Logging website subsections with Apache
Saturday, April 26th, 2008This is a typical VirtualHost for example.com in Apache HTTP Server:
<VirtualHost xx.xxx.xx.xx:80>
DocumentRoot /home/example.com/site
ServerName example.com
ErrorLog /home/example.com/logs/error.log
CustomLog /home/example.com/logs/access.log "combined"
</VirtualHost>
This CustomLog directive will produce something like this on the logfile:
64.229.111.27 - - [08/Aug/2007:16:12:54 +0300] GET /foo/index.html HTTP/1.1 64.229.111.27 - - [08/Aug/2007:16:12:54 +0300] GET /bar/index.html HTTP/1.1 64.229.111.27 - - [08/Aug/2007:16:12:54 +0300] GET /bar/about.html HTTP/1.1
Suppose that you wanted to log requests for /foo and /bar subsections in 2 separate files. That way you (or your client) may find it easier later on to analyze web traffic for the subsites individually.
What you can do is log conditionally using environment variables that you’ve set using SetEnvIf based on the request.
SetEnvIf Request_URI "/foo.*" subsite_foo SetEnvIf Request_URI "/bar.*" subsite_bar CustomLog /home/example.com/logs/access.foo.log combined env=subsite_foo CustomLog /home/example.com/logs/access.bar.log combined env=subsite_bar
This works nice, but not when the urls for your individual subsites look like this:
http://example.com/?site=foo&page=5 http://example.com/?site=bar&page=8
That’s because the Request_URI does not contain the query string (whatever comes after the ? character).

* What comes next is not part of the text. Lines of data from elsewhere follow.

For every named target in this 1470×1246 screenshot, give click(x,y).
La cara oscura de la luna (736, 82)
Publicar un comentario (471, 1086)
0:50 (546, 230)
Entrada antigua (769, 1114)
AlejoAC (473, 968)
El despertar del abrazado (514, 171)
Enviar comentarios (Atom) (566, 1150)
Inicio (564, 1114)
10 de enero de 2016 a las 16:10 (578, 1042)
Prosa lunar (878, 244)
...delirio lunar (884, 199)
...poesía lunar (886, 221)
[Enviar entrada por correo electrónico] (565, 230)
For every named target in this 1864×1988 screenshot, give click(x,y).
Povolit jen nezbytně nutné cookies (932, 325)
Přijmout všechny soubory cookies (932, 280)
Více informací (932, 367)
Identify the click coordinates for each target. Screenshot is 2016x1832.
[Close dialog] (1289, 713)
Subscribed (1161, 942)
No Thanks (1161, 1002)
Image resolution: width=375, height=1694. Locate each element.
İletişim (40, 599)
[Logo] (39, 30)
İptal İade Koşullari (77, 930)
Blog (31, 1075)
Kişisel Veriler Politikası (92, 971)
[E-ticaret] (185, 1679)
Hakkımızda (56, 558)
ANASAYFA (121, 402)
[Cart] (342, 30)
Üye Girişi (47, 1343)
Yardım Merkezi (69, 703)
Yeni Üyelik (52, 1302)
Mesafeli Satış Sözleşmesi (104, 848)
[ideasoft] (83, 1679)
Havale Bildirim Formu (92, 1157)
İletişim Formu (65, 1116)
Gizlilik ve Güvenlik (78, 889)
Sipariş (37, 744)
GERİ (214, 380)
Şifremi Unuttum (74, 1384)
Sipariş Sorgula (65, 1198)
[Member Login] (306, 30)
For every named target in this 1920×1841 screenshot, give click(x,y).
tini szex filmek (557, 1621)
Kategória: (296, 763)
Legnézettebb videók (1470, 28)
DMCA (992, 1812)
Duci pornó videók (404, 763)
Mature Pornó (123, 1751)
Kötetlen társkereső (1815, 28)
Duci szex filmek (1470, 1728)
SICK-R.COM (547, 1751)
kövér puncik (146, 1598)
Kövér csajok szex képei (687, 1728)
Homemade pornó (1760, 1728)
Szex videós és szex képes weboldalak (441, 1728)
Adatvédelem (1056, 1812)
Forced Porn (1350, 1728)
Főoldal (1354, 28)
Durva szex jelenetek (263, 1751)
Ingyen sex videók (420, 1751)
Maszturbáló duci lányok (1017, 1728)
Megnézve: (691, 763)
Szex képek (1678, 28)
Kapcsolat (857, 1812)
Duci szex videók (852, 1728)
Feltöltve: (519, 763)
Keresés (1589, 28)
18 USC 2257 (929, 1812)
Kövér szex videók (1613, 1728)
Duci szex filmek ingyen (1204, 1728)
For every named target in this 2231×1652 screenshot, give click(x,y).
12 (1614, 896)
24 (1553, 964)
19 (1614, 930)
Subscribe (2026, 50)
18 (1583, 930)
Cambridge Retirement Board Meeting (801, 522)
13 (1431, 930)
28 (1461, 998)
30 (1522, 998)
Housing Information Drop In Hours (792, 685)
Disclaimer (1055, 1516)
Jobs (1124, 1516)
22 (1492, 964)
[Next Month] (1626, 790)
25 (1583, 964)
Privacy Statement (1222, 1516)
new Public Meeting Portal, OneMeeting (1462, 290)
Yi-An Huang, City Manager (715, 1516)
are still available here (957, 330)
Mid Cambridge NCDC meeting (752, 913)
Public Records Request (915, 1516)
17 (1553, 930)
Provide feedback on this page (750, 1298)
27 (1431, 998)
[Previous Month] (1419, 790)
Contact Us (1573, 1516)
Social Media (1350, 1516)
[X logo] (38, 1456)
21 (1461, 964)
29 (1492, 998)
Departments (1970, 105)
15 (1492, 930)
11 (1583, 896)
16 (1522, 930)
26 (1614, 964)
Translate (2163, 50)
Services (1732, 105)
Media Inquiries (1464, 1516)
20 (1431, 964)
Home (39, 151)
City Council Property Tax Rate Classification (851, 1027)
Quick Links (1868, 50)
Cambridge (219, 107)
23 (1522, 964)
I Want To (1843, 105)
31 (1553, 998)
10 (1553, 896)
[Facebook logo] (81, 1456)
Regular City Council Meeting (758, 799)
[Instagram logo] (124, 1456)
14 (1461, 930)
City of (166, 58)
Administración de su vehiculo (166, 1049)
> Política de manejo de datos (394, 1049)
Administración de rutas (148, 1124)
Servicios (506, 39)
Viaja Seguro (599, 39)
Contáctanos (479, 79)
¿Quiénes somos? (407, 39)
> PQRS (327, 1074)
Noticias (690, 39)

The solution comes with a little bit of RewriteCond magic, which helps us set an environment variable using ${QUERY_STRING}:
RewriteEngine on
RewriteCond %{QUERY_STRING} .*site=foo.*
RewriteRule (.*) $1 [E=subsite_foo:1]
RewriteCond %{QUERY_STRING} .*site=bar.*
RewriteRule (.*) $1 [E=subsite_bar:1]
CustomLog /home/example.com/logs/access.foo.log combined env=subsite_foo
CustomLog /home/example.com/logs/access.bar.log combined env=subsite_bar
Happy logging…